*Problem description*: Go through the data underneath and copy every line exactly.

━━ The data

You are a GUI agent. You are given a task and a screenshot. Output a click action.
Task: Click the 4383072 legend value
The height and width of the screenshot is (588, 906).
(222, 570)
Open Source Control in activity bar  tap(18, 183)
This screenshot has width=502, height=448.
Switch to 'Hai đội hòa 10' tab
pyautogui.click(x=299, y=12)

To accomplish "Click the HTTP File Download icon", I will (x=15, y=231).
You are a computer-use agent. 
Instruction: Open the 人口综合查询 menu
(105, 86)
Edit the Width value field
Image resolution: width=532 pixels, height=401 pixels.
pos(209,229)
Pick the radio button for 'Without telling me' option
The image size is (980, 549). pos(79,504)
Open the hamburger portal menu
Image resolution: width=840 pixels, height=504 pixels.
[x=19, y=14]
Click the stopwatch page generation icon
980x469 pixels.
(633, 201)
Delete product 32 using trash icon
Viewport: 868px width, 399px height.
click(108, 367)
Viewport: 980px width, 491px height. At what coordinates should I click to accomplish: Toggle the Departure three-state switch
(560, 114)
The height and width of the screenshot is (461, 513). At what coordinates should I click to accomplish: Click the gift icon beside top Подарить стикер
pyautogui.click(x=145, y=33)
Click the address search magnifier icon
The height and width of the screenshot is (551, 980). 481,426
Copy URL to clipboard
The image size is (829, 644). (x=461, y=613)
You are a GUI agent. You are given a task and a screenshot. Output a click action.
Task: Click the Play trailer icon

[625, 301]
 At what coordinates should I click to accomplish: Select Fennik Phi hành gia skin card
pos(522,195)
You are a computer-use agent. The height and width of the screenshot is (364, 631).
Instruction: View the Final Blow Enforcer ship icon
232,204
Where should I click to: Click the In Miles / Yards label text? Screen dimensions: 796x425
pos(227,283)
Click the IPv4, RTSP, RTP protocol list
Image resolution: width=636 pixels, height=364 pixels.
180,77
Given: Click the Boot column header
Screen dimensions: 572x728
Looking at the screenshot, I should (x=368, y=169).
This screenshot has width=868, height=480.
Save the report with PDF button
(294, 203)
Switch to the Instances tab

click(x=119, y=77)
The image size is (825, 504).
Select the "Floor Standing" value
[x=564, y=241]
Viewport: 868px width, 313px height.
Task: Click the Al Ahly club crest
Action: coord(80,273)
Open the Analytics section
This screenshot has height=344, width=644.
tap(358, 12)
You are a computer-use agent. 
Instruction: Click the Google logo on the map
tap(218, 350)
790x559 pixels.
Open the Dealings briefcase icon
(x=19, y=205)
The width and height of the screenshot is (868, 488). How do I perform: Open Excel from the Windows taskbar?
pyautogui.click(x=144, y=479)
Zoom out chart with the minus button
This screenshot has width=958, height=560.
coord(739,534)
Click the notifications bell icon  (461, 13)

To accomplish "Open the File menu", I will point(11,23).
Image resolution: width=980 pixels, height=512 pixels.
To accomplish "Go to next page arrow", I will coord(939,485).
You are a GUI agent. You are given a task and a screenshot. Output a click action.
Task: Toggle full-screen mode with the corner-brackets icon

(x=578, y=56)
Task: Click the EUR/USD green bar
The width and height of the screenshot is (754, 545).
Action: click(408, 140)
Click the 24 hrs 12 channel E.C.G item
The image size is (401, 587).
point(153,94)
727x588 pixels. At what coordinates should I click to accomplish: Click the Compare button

━━━━

*Exercise output*:
You are a GUI agent. You are given a task and a screenshot. Output a click action.
Task: Click the 4383072 legend value
The height and width of the screenshot is (588, 906).
(222, 570)
Open Source Control in activity bar  tap(18, 183)
This screenshot has width=502, height=448.
Switch to 'Hai đội hòa 10' tab
pyautogui.click(x=299, y=12)

To accomplish "Click the HTTP File Download icon", I will (x=15, y=231).
You are a computer-use agent. 
Instruction: Open the 人口综合查询 menu
(105, 86)
Edit the Width value field
Image resolution: width=532 pixels, height=401 pixels.
pos(209,229)
Pick the radio button for 'Without telling me' option
The image size is (980, 549). pos(79,504)
Open the hamburger portal menu
Image resolution: width=840 pixels, height=504 pixels.
[x=19, y=14]
Click the stopwatch page generation icon
980x469 pixels.
(633, 201)
Delete product 32 using trash icon
Viewport: 868px width, 399px height.
click(108, 367)
Viewport: 980px width, 491px height. At what coordinates should I click to accomplish: Toggle the Departure three-state switch
(560, 114)
The height and width of the screenshot is (461, 513). At what coordinates should I click to accomplish: Click the gift icon beside top Подарить стикер
pyautogui.click(x=145, y=33)
Click the address search magnifier icon
The height and width of the screenshot is (551, 980). 481,426
Copy URL to clipboard
The image size is (829, 644). (x=461, y=613)
You are a GUI agent. You are given a task and a screenshot. Output a click action.
Task: Click the Play trailer icon

[625, 301]
 At what coordinates should I click to accomplish: Select Fennik Phi hành gia skin card
pos(522,195)
You are a computer-use agent. The height and width of the screenshot is (364, 631).
Instruction: View the Final Blow Enforcer ship icon
232,204
Where should I click to: Click the In Miles / Yards label text? Screen dimensions: 796x425
pos(227,283)
Click the IPv4, RTSP, RTP protocol list
Image resolution: width=636 pixels, height=364 pixels.
180,77
Given: Click the Boot column header
Screen dimensions: 572x728
Looking at the screenshot, I should (x=368, y=169).
This screenshot has width=868, height=480.
Save the report with PDF button
(294, 203)
Switch to the Instances tab

click(x=119, y=77)
The image size is (825, 504).
Select the "Floor Standing" value
[x=564, y=241]
Viewport: 868px width, 313px height.
Task: Click the Al Ahly club crest
Action: coord(80,273)
Open the Analytics section
This screenshot has height=344, width=644.
tap(358, 12)
You are a computer-use agent. 
Instruction: Click the Google logo on the map
tap(218, 350)
790x559 pixels.
Open the Dealings briefcase icon
(x=19, y=205)
The width and height of the screenshot is (868, 488). How do I perform: Open Excel from the Windows taskbar?
pyautogui.click(x=144, y=479)
Zoom out chart with the minus button
This screenshot has width=958, height=560.
coord(739,534)
Click the notifications bell icon  (461, 13)

To accomplish "Open the File menu", I will point(11,23).
Image resolution: width=980 pixels, height=512 pixels.
To accomplish "Go to next page arrow", I will coord(939,485).
You are a GUI agent. You are given a task and a screenshot. Output a click action.
Task: Toggle full-screen mode with the corner-brackets icon

(x=578, y=56)
Task: Click the EUR/USD green bar
The width and height of the screenshot is (754, 545).
Action: click(408, 140)
Click the 24 hrs 12 channel E.C.G item
The image size is (401, 587).
point(153,94)
727x588 pixels. At what coordinates should I click to accomplish: Click the Compare button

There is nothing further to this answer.